Top of Supplied material

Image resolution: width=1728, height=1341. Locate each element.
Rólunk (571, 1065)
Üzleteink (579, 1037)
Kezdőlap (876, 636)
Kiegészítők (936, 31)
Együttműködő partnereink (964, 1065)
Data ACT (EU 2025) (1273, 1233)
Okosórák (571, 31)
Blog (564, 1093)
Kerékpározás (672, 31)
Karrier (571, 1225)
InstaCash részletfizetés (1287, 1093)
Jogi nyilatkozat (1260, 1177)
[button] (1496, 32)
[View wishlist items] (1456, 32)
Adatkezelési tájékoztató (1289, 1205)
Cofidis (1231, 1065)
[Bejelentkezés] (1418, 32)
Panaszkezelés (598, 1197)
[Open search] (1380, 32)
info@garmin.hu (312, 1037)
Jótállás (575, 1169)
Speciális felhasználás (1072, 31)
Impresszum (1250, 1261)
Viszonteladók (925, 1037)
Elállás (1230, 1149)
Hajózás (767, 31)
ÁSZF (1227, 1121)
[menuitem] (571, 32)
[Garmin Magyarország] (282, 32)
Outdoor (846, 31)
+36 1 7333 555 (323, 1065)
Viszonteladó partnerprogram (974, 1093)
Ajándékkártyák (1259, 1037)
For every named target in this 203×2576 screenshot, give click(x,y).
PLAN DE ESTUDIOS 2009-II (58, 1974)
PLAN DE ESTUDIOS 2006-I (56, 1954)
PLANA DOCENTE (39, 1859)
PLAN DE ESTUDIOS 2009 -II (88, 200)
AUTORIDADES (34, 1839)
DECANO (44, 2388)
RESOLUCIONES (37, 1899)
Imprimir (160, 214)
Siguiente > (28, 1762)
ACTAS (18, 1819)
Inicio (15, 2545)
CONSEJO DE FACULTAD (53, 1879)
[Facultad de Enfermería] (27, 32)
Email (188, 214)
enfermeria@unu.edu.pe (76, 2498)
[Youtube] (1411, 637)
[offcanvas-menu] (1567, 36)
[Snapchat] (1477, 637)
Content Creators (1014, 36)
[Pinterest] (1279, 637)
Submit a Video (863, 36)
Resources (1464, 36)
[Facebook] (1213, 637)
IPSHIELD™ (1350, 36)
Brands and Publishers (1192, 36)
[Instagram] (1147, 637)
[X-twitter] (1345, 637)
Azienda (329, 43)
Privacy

Bottom of Supplied material

◆ **Exercise**: In full and without alteration, reproduce the records above.

◆ **Output of the task**:
Image resolution: width=1728, height=1341. Locate each element.
Rólunk (571, 1065)
Üzleteink (579, 1037)
Kezdőlap (876, 636)
Kiegészítők (936, 31)
Együttműködő partnereink (964, 1065)
Data ACT (EU 2025) (1273, 1233)
Okosórák (571, 31)
Blog (564, 1093)
Kerékpározás (672, 31)
Karrier (571, 1225)
InstaCash részletfizetés (1287, 1093)
Jogi nyilatkozat (1260, 1177)
[button] (1496, 32)
[View wishlist items] (1456, 32)
Adatkezelési tájékoztató (1289, 1205)
Cofidis (1231, 1065)
[Bejelentkezés] (1418, 32)
Panaszkezelés (598, 1197)
[Open search] (1380, 32)
info@garmin.hu (312, 1037)
Jótállás (575, 1169)
Speciális felhasználás (1072, 31)
Impresszum (1250, 1261)
Viszonteladók (925, 1037)
Elállás (1230, 1149)
Hajózás (767, 31)
ÁSZF (1227, 1121)
[menuitem] (571, 32)
[Garmin Magyarország] (282, 32)
Outdoor (846, 31)
+36 1 7333 555 (323, 1065)
Viszonteladó partnerprogram (974, 1093)
Ajándékkártyák (1259, 1037)
For every named target in this 203×2576 screenshot, give click(x,y).
PLAN DE ESTUDIOS 2009-II (58, 1974)
PLAN DE ESTUDIOS 2006-I (56, 1954)
PLANA DOCENTE (39, 1859)
PLAN DE ESTUDIOS 2009 -II (88, 200)
AUTORIDADES (34, 1839)
DECANO (44, 2388)
RESOLUCIONES (37, 1899)
Imprimir (160, 214)
Siguiente > (28, 1762)
ACTAS (18, 1819)
Inicio (15, 2545)
CONSEJO DE FACULTAD (53, 1879)
[Facultad de Enfermería] (27, 32)
Email (188, 214)
enfermeria@unu.edu.pe (76, 2498)
[Youtube] (1411, 637)
[offcanvas-menu] (1567, 36)
[Snapchat] (1477, 637)
Content Creators (1014, 36)
[Pinterest] (1279, 637)
Submit a Video (863, 36)
Resources (1464, 36)
[Facebook] (1213, 637)
IPSHIELD™ (1350, 36)
Brands and Publishers (1192, 36)
[Instagram] (1147, 637)
[X-twitter] (1345, 637)
Azienda (329, 43)
Privacy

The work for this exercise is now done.